The min_disk_space field (default 100 MB) is a safety floor. Flush and compaction are skipped while free space on the column family directory is below it, so the data stays in memory and writes keep flowing until memory pressure intervenes. Raise it if you want a larger headroom before the engine stops writing new files.

The log_truncation_at field (default 24 MB) matters only with log_to_file = 1. The LOG file is truncated once it grows past this size, which bounds log disk use.

The num_compaction_threads count sets both the number of compaction worker threads and the shared sub-compaction helper budget, so one round of a single column family can fan out across the whole pool.
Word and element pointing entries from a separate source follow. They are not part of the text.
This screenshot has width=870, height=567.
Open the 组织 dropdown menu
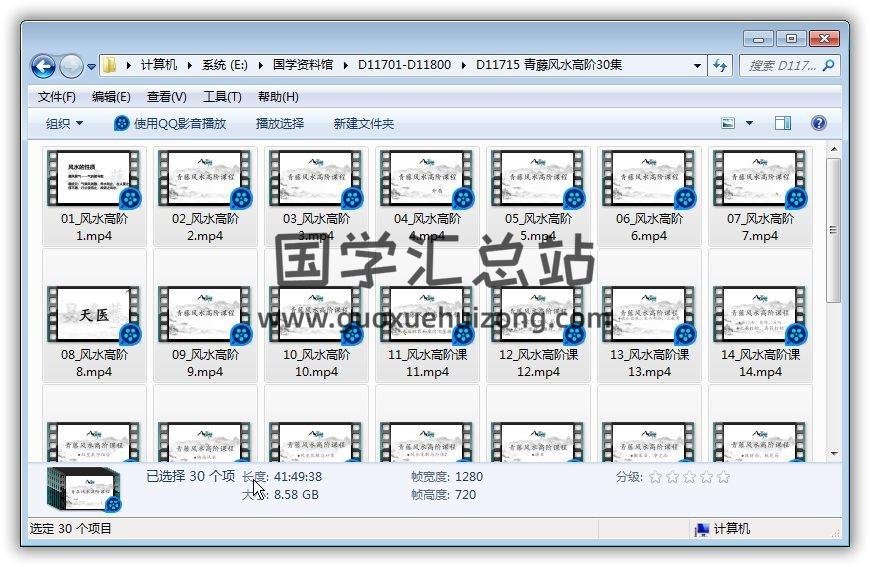tap(64, 123)
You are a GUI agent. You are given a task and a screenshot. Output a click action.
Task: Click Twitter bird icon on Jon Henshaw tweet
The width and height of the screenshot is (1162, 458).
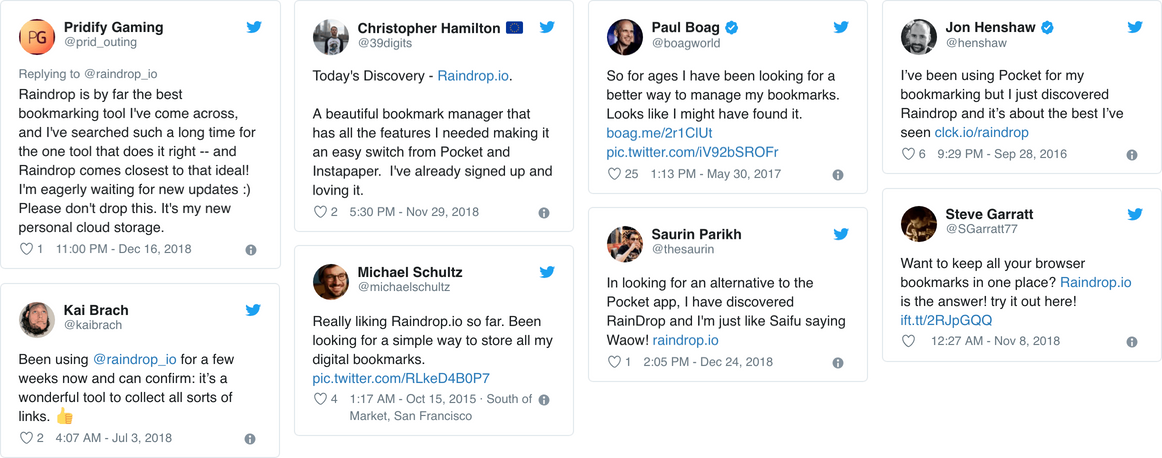pos(1135,27)
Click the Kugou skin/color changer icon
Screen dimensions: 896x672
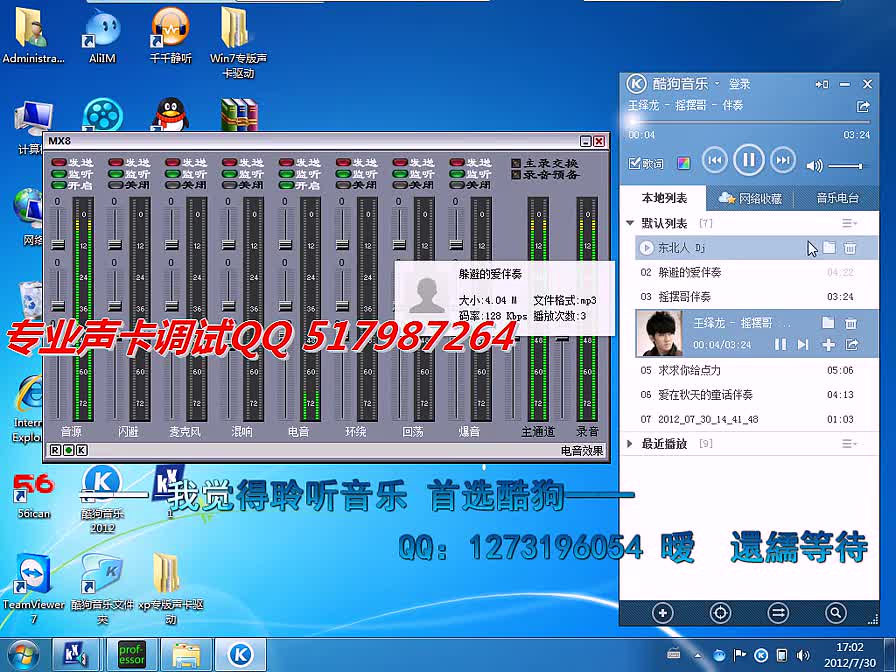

Size it to your storage parallelism, one to two on HDD and up to the core count on NVMe, not to your column family count.


Things to watch

Set max_memory_usage explicitly in containers, because the auto-resolve uses host RAM rather than your cgroup limit.

A high max_open_sstables is silently clamped if the file-descriptor limit cannot honor it, so call tidesdb_raise_open_file_limit() before tidesdb_open().

The max_concurrent_flushes count follows num_flush_threads, so set the thread count and do not fight the one-to-one pin.

The comparator is permanent. It cannot change after a column family is created without corrupting key order, and unified mode forces memcmp.

Many column families in per-CF mode self-throttle, since the effective L0 stall shrinks with column family count. Grow max_memory_usage or switch to unified mode.

The block cache shares the 30 percent memory clamp with the B+tree node cache, so a large block_cache_size may be clamped down relative to max_memory_usage.

The min_disk_space floor gates flush and compaction, not just writes. If free space drops below it, new SSTables stop being written and memory climbs until pressure relief intervenes, so monitor disk free space against this floor.

A skip_list_max_level of 64 or more costs a heap allocation on every memtable write, so stay below 64. The default 12 is fine.